Task objective: Reproduce the strawberry plasticulture abstract below word for word, from start to finish.

Text block:

......

Abstract

Florida is the second largest producer of fresh-market strawberries (Fragaria × ananassa Duchesne; Rosales: Rosaceae) in the United States. The annual hill “plasticulture” production system used to grow strawberries makes this crop one of the most expensive to produce. The cost of production may be reduced if synthetic mulch can be reused and the dead plants (thatch) from the previous season left in the field, without negatively affecting crop yields. Field studies were conducted during the 2010/2011 and 2011/2012 strawberry growing seasons to evaluate the effect of re-using plastic mulch with or without dead strawberry plants from the previous season on arthropod populations, disease incidence, weeds and strawberry growth, and marketable yields of strawberries. The study was conducted in a commercial field in Citrus County, Florida using 2-yr old synthetic mulch on the bed. Two strawberry varieties ‘Albion’ and ‘Florida Festival’ were planted in 2010/2011 and 2011/2012 growing seasons, respectively. During transplanting, one treatment had all strawberry thatch (dead plant debris from previous season) removed from the soil before planting the new strawberry transplants, while in the second treatment the thatch was left to grow with the transplants. Data were collected throughout the growing seasons on plant growth, spider mites and insect pest populations, weeds, disease incidence, and marketable yield of strawberries. Re-using plastic mulch with or without strawberry thatch had no significant effect on plant size or populations of beneficial and pestiferous arthropods. However, re-using mulch with strawberry thatch reduced weed growth but increased the incidence of fungal diseases. As a result of fungal diseases and plant mortality, marketable yield for the variety “Florida Festival”, but not “Albion” was significantly lower in plots with the strawberry thatch than in those without thatch.

......

Screenshot grounding data
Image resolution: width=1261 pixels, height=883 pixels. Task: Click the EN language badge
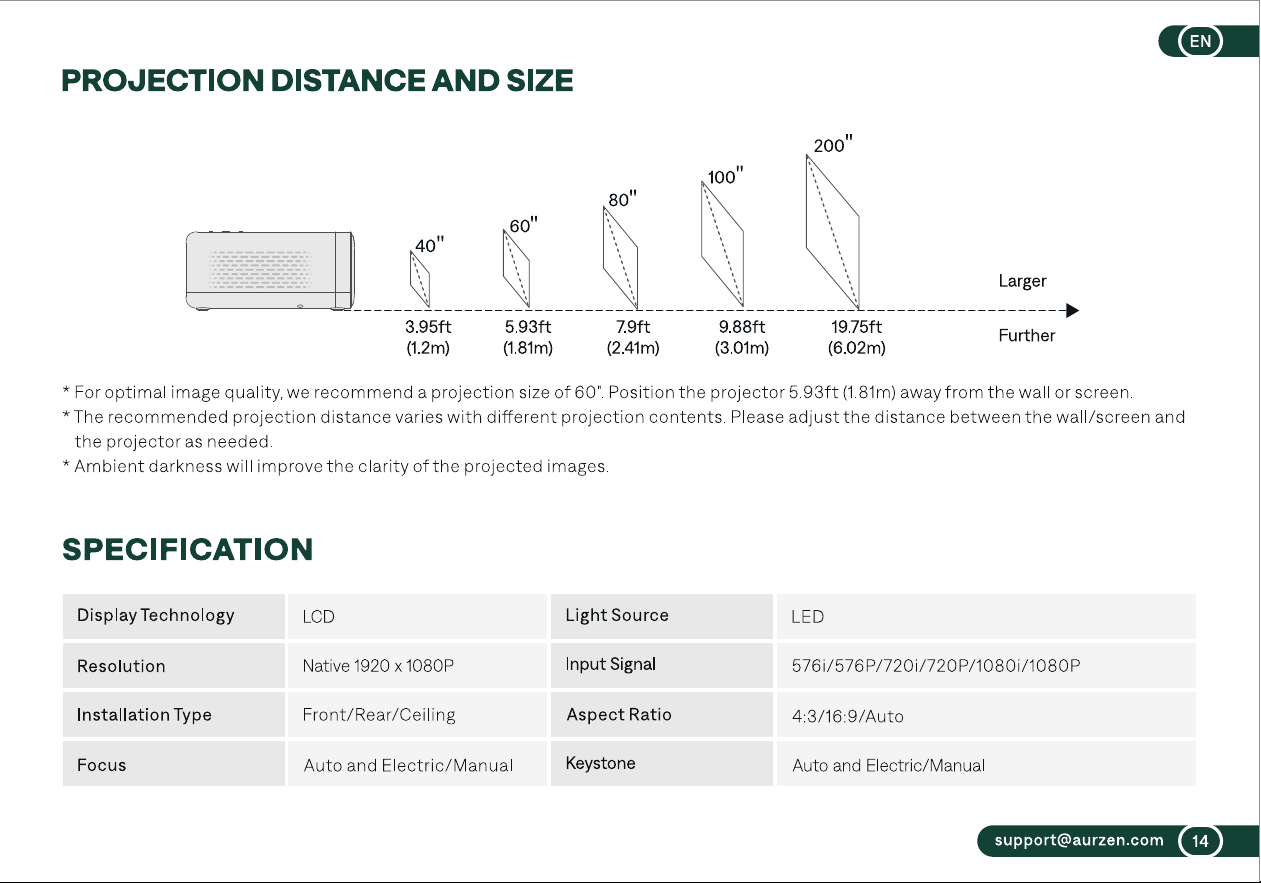tap(1201, 41)
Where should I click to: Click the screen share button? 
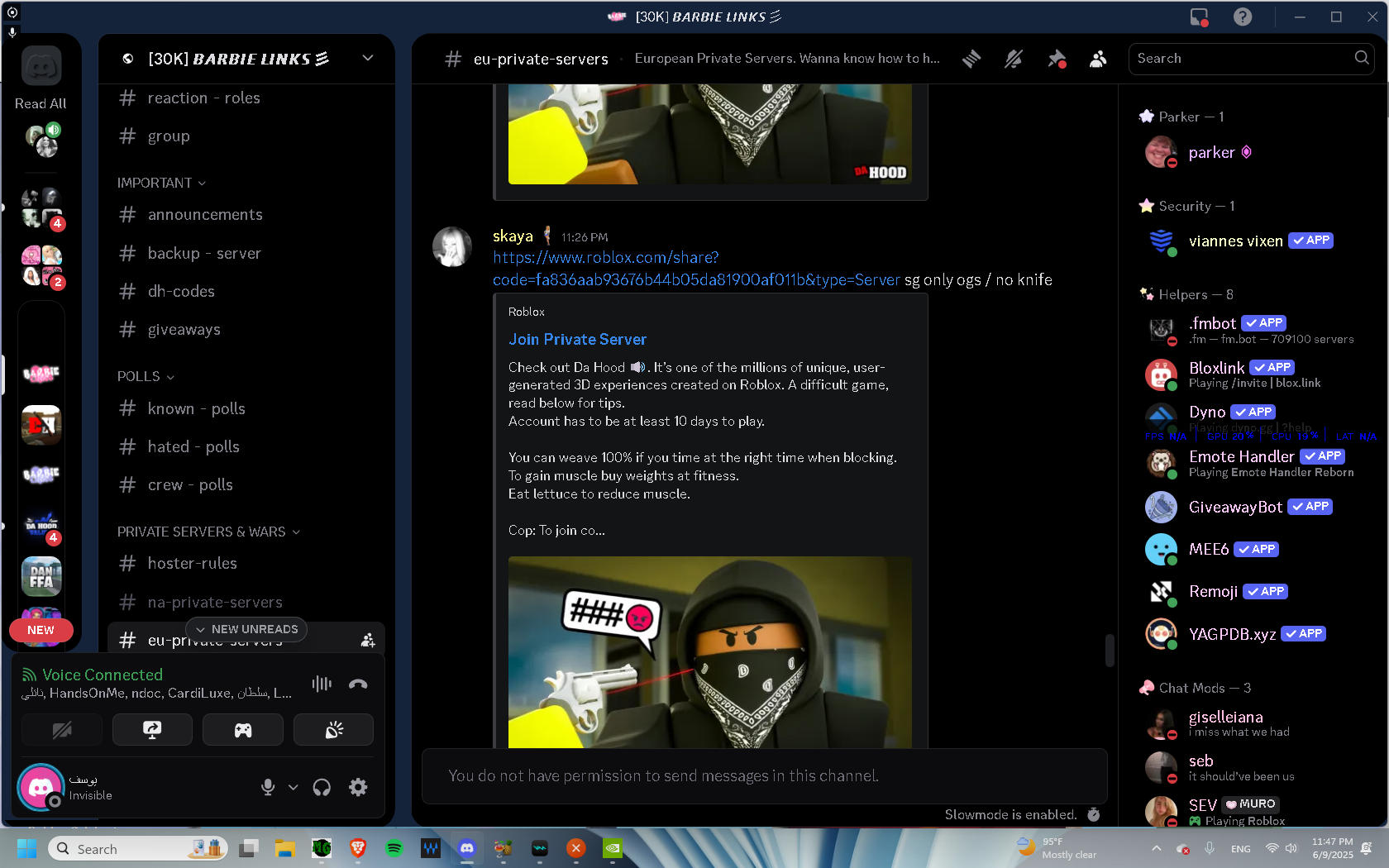(x=152, y=730)
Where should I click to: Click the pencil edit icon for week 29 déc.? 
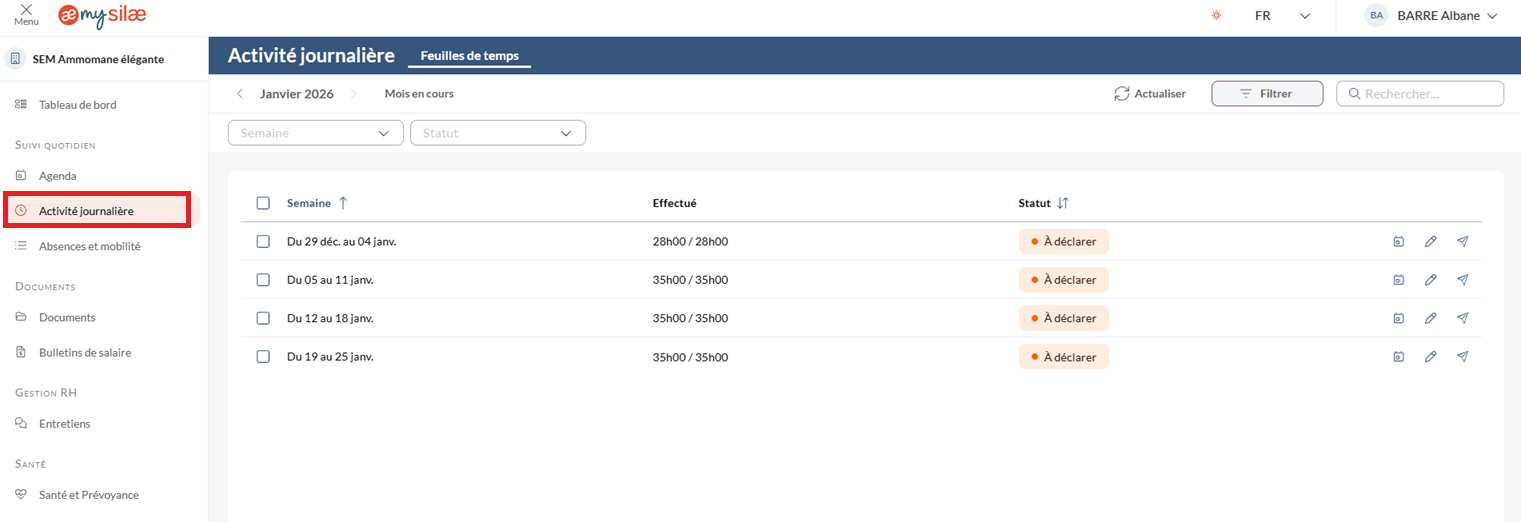[1430, 242]
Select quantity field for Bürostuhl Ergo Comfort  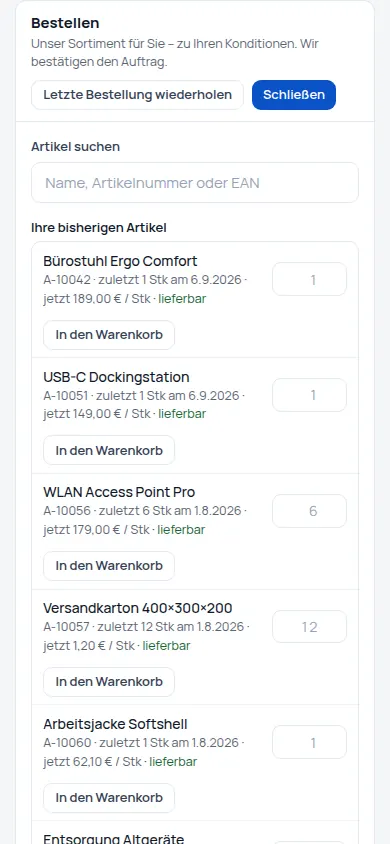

......

Solution below:
Abstract

Florida is the second largest producer of fresh-market strawberries (Fragaria × ananassa Duchesne; Rosales: Rosaceae) in the United States. The annual hill “plasticulture” production system used to grow strawberries makes this crop one of the most expensive to produce. The cost of production may be reduced if synthetic mulch can be reused and the dead plants (thatch) from the previous season left in the field, without negatively affecting crop yields. Field studies were conducted during the 2010/2011 and 2011/2012 strawberry growing seasons to evaluate the effect of re-using plastic mulch with or without dead strawberry plants from the previous season on arthropod populations, disease incidence, weeds and strawberry growth, and marketable yields of strawberries. The study was conducted in a commercial field in Citrus County, Florida using 2-yr old synthetic mulch on the bed. Two strawberry varieties ‘Albion’ and ‘Florida Festival’ were planted in 2010/2011 and 2011/2012 growing seasons, respectively. During transplanting, one treatment had all strawberry thatch (dead plant debris from previous season) removed from the soil before planting the new strawberry transplants, while in the second treatment the thatch was left to grow with the transplants. Data were collected throughout the growing seasons on plant growth, spider mites and insect pest populations, weeds, disease incidence, and marketable yield of strawberries. Re-using plastic mulch with or without strawberry thatch had no significant effect on plant size or populations of beneficial and pestiferous arthropods. However, re-using mulch with strawberry thatch reduced weed growth but increased the incidence of fungal diseases. As a result of fungal diseases and plant mortality, marketable yield for the variety “Florida Festival”, but not “Albion” was significantly lower in plots with the strawberry thatch than in those without thatch.